When was the last time you took a vaccine? I had one just before the flu season last year. Access to essential vaccines around the world gets easier by the day.
Humanity has taken a complete victory of smallpox saving an estimate of 5 million lives annually with an efficient vaccination program. In addition to that, it seems like we might take victory over polio too in the future.
According to an expenses-analysis made in the USA, every dollar invested in vaccination now reduces overall health care expenses by $2-$27.
But have you ever stopped to think that software testing might save as much from the future expenses caused by reclamations, scheduling problems, warranty and critical patches?
When I’m approached and asked to help with testing, it happens often during the final phases of the product development. Downstream on the timeline, some would say.
The development might have been rolling for years, but now three weeks before a yet new major release, we suddenly come up with the idea of actually testing the product. Pretty daring, I say.
Just this morning I came across a paper with a title “The Economic Impacts of Inadequate Infrastructure for Software Testing.” which was prepared for National Institute of Standards & Tech in the U.S. The year was 2002.

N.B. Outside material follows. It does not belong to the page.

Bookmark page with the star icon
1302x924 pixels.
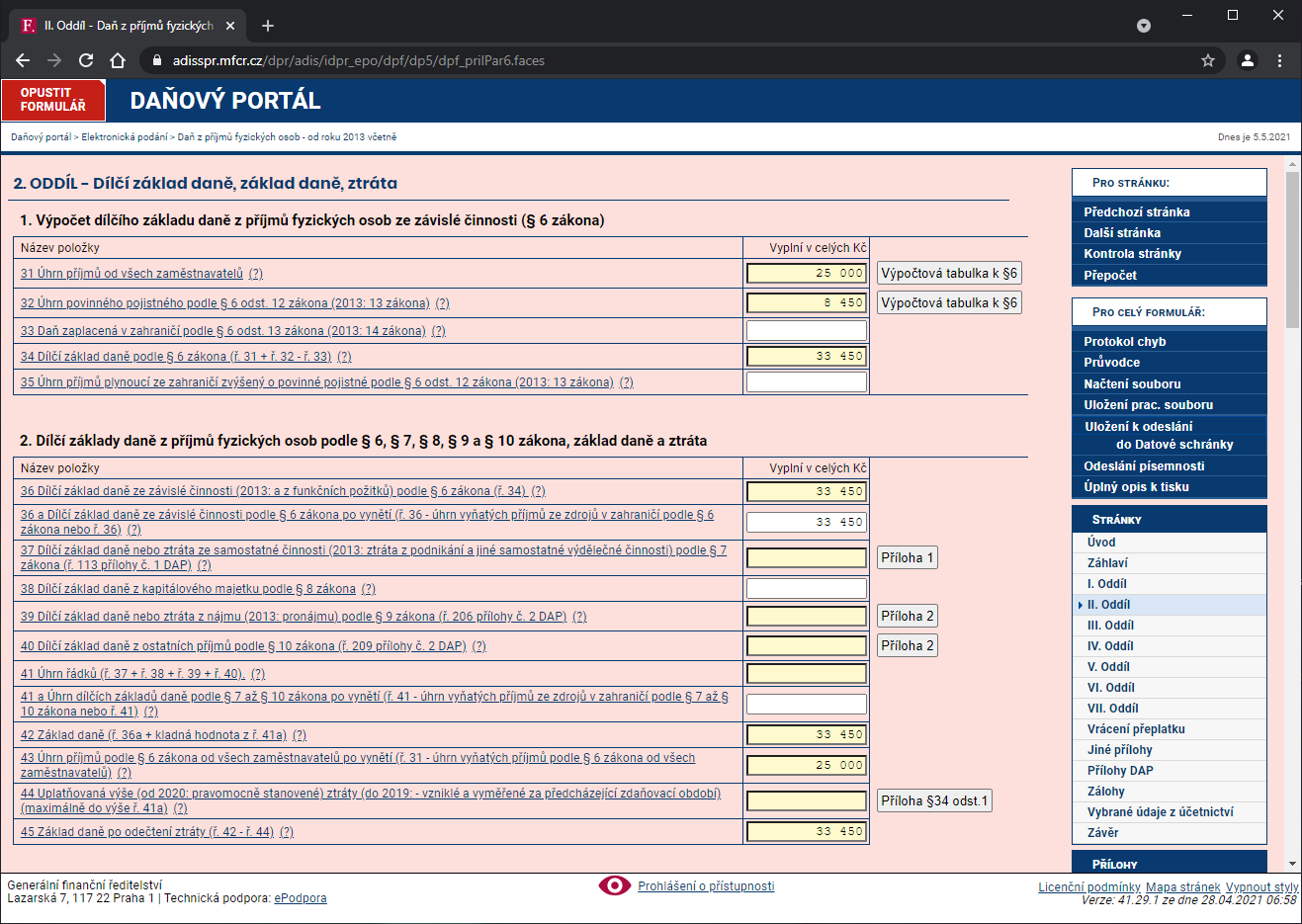coord(1207,60)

According to this research, the cost of discovering and fixing a bug would increases rapidly when compared to finding those problems while designing the requirements.

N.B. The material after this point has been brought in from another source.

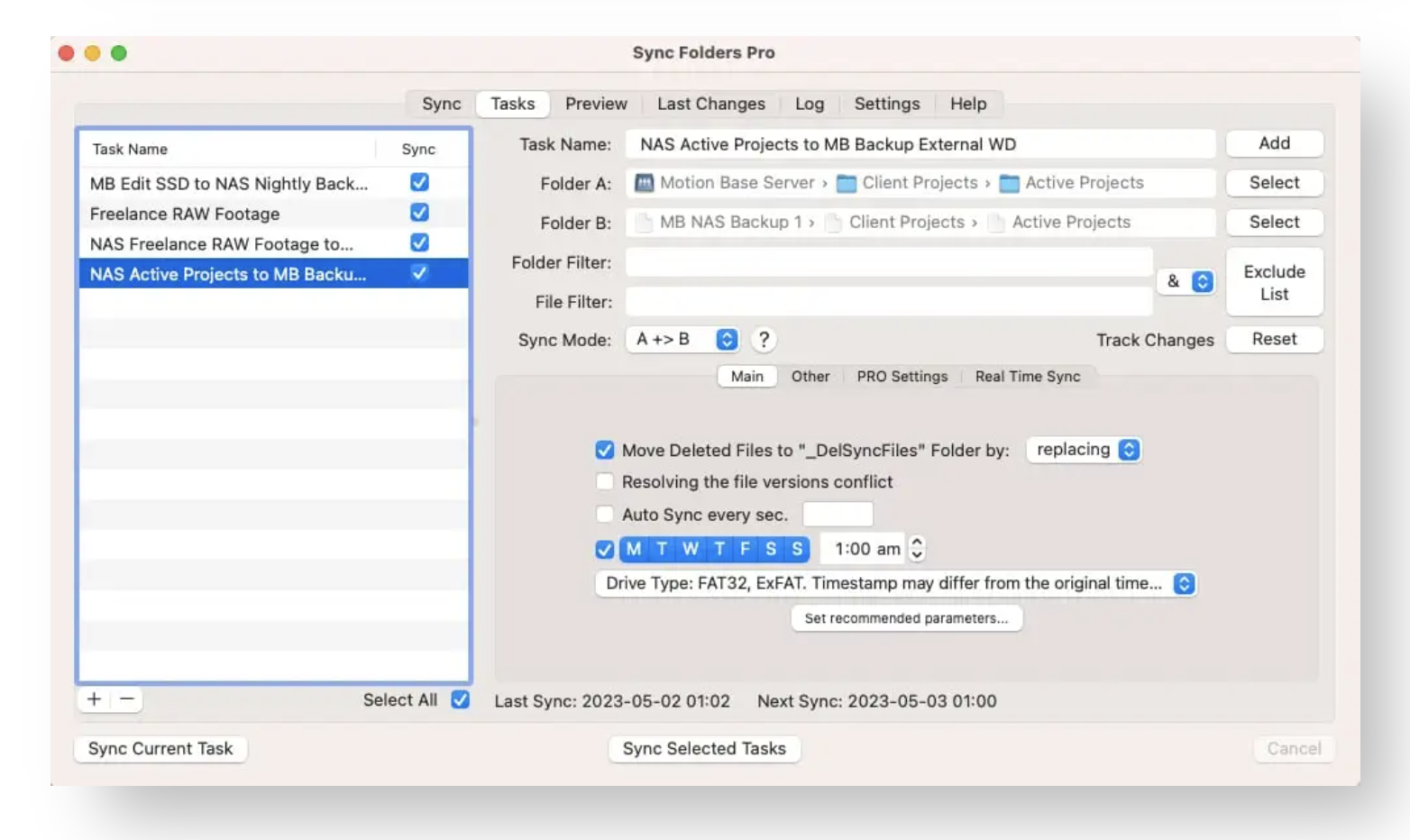Click Active Projects folder icon in Folder A
The width and height of the screenshot is (1410, 840).
[x=1009, y=184]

- It would cost 90 times more if we found the bug in system testing phase.
- It would cost 440 times more if we found the bug just before delivering the software to the customer.
- It would cost 470–880 times more if the customer found that bug.
Of course, this is an old concept and rolling out hotfixes and patching bugs today is easier than ever before. For example, Apple rolled out three iOS updates in three weeks after releasing the iOS11 in September 2017.
On the other hand, we could consider the incredible amount of hassle related to car manufacturers like VW and Audi with their software updates in the CO2 scandal. The multipliers are probably way higher for them.
Though we might never be able to accurately tell how big of an impact each polio vaccination has on the humanity, it seems apparent that it saves more lives than it takes. To me, it is enough.
Though we might never be able to accurately tell how big of an impact early testing has on the software we develop, it seems apparent that is saves more than it takes. To me, it is enough.
Testing is saving. And increasing returns is just a byproduct of it.